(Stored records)
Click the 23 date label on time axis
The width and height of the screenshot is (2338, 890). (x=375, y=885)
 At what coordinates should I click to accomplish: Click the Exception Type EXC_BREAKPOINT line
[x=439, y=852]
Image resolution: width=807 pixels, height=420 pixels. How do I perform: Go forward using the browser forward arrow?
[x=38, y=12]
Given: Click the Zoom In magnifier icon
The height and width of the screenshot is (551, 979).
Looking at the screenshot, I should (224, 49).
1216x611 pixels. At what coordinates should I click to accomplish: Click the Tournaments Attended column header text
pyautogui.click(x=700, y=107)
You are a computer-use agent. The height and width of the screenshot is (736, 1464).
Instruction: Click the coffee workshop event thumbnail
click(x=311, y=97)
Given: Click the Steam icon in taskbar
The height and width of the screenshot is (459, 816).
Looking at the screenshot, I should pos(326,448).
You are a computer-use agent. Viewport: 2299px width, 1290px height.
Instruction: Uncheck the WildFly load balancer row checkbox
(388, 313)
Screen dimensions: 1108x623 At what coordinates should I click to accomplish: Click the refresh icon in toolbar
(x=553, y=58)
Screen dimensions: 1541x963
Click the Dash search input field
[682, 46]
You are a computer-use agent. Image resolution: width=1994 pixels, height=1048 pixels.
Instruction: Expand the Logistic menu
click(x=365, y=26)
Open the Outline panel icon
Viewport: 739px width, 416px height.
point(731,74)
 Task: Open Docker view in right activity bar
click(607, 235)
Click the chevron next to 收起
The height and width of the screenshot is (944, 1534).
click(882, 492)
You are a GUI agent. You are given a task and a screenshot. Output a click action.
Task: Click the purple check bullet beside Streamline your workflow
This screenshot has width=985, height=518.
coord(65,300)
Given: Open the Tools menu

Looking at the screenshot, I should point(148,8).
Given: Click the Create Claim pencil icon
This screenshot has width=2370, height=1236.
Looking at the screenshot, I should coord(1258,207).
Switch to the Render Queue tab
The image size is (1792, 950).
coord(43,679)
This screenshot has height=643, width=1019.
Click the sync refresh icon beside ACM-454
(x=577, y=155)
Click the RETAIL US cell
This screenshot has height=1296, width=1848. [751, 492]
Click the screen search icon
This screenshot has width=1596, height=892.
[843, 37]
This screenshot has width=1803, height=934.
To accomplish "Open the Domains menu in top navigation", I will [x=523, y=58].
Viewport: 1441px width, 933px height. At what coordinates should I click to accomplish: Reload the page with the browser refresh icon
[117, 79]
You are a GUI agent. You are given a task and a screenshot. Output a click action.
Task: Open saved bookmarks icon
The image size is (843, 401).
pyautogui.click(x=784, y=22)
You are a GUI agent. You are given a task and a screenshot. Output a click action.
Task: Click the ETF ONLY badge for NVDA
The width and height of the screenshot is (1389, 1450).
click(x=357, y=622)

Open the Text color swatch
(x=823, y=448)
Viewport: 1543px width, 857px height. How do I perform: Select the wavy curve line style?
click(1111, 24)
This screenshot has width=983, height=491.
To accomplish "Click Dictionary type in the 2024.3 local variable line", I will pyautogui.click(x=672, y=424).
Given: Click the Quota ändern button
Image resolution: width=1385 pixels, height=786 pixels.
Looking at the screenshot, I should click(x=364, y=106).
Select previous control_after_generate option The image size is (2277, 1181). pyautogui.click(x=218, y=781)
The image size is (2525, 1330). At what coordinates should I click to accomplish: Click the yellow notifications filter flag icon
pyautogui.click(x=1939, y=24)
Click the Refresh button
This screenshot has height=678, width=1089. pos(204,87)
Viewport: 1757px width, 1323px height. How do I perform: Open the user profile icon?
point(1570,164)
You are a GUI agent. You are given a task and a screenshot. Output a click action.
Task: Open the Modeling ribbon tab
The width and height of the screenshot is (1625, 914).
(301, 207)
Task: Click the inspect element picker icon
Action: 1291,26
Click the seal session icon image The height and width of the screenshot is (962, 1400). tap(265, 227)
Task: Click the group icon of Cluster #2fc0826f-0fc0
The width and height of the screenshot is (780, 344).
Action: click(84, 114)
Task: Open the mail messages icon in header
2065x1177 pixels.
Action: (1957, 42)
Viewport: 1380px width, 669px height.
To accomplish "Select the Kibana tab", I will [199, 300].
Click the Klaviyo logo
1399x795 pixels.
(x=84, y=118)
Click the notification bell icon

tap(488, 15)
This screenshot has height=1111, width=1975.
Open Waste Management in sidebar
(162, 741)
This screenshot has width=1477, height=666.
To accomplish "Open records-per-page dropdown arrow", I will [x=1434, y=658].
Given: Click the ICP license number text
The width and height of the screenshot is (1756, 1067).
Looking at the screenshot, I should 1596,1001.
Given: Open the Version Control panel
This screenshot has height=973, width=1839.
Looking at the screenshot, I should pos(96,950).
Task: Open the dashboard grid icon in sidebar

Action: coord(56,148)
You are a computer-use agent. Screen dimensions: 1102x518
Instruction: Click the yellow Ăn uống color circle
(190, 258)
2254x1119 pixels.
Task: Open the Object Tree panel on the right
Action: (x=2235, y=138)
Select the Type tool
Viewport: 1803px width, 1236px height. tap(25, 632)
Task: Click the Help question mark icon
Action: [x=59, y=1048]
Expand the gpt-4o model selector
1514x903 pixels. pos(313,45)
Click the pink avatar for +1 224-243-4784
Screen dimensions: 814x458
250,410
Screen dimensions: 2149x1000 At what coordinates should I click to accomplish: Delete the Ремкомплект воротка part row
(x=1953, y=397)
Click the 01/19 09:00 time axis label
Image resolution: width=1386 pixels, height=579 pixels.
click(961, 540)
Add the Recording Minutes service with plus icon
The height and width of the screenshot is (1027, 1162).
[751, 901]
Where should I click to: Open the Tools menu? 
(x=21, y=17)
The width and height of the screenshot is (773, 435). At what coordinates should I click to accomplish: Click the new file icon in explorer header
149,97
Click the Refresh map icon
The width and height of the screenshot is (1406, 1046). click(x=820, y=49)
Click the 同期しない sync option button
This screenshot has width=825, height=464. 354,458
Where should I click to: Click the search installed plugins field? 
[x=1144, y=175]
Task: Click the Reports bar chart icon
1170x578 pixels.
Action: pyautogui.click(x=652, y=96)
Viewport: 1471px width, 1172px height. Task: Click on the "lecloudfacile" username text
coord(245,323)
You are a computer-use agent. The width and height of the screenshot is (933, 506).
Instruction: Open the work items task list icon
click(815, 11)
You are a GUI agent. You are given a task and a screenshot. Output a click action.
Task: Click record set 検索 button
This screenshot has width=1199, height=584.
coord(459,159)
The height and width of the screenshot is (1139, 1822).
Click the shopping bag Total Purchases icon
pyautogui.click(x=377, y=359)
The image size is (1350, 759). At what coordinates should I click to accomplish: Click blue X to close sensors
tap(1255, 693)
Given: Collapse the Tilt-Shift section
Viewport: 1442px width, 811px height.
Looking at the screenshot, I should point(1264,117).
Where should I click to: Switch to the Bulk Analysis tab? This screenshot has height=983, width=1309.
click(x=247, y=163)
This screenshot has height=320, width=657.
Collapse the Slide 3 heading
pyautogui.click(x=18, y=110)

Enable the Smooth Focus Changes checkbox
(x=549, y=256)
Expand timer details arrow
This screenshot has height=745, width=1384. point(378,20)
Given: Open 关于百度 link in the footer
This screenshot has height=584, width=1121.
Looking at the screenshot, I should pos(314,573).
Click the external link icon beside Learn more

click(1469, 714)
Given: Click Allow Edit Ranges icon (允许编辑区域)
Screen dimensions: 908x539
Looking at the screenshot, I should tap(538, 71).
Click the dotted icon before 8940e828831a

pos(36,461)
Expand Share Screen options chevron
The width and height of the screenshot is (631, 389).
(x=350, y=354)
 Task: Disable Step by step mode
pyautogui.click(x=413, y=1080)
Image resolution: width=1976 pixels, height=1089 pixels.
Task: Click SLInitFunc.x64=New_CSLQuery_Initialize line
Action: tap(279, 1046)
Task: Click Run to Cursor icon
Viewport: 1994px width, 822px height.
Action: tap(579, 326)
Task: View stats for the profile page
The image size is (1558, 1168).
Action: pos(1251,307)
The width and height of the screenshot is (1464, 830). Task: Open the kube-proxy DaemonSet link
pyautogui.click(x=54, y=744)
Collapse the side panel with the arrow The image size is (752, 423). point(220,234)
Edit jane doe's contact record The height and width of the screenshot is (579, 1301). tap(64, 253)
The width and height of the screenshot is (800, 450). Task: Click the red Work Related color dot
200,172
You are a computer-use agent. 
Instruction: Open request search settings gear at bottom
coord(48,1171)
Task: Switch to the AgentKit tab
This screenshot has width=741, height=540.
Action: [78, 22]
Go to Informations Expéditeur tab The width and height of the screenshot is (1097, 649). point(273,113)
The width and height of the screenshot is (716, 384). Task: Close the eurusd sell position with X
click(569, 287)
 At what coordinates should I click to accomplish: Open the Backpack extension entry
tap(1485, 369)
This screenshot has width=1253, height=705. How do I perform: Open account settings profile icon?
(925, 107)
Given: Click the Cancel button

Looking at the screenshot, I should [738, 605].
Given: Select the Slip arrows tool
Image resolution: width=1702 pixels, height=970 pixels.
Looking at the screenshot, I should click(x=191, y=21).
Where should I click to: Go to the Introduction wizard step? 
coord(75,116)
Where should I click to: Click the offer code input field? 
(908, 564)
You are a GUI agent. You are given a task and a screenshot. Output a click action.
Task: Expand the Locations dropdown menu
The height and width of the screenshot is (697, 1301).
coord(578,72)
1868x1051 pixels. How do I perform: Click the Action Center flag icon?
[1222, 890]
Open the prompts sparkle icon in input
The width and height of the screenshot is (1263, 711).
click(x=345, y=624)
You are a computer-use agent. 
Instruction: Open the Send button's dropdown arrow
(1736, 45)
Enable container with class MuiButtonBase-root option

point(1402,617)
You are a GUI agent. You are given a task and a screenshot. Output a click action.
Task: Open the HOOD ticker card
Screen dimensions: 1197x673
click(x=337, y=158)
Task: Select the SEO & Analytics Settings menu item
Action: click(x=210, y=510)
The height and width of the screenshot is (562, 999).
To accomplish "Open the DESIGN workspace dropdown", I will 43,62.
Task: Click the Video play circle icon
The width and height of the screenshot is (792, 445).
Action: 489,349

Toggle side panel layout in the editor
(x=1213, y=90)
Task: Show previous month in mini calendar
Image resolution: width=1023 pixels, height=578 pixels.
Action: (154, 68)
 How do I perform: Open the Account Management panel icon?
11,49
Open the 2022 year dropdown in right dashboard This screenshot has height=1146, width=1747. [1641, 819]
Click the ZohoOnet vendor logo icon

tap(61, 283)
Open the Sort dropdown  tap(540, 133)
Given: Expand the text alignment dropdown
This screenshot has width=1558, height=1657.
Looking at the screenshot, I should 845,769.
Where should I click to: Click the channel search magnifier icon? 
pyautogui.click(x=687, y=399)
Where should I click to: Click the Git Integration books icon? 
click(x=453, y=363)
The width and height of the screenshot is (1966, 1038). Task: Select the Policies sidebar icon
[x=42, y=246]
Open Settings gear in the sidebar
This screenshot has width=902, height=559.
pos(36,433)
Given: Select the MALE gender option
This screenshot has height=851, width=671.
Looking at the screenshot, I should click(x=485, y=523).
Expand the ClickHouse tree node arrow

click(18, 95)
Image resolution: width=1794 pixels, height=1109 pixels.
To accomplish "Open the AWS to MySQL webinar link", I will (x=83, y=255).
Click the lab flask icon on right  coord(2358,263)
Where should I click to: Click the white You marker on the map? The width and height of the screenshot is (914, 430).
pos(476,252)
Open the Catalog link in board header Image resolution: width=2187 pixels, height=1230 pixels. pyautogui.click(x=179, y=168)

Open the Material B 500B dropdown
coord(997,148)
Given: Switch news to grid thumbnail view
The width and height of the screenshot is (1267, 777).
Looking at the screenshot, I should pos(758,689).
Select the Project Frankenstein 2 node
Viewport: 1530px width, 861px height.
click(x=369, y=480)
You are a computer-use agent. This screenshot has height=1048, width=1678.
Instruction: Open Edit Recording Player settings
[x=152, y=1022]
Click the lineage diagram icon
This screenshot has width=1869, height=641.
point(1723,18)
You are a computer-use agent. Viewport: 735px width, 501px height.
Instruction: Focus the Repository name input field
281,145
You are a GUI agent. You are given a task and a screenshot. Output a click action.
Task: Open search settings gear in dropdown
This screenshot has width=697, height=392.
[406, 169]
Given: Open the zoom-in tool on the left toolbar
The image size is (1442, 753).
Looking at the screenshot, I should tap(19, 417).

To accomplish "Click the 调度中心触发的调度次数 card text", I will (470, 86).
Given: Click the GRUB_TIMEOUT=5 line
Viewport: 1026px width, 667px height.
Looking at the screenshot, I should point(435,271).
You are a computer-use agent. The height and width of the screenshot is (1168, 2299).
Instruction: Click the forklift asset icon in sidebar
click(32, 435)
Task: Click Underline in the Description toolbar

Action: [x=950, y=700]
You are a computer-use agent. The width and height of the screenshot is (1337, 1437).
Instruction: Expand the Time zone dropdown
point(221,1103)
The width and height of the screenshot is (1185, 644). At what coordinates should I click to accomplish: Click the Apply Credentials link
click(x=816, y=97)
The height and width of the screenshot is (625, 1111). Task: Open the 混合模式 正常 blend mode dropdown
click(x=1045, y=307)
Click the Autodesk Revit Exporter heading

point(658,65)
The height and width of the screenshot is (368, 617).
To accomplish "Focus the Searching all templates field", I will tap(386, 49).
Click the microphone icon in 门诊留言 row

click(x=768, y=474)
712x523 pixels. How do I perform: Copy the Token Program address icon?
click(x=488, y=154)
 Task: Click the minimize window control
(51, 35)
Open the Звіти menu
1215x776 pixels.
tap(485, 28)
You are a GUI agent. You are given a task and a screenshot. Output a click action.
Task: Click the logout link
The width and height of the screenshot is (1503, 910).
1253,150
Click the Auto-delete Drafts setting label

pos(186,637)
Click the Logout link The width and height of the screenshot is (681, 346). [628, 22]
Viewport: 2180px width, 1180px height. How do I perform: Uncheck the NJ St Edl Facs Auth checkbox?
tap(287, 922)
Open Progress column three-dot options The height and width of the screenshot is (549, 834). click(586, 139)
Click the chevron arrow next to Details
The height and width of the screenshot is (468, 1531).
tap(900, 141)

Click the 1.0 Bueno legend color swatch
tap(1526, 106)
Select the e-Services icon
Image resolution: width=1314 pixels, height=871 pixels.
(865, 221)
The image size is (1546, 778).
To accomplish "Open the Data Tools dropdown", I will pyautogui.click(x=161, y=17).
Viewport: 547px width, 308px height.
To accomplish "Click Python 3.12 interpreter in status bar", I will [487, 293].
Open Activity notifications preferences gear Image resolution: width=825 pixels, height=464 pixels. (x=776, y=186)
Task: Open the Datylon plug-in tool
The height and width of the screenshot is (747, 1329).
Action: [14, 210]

→ REQUIREMENT
The result should be every line that contains "card", copied from the entries.

→ SOLVED PROBLEM
Task: Open the HOOD ticker card
To accomplish "Click the 调度中心触发的调度次数 card text", I will (470, 86).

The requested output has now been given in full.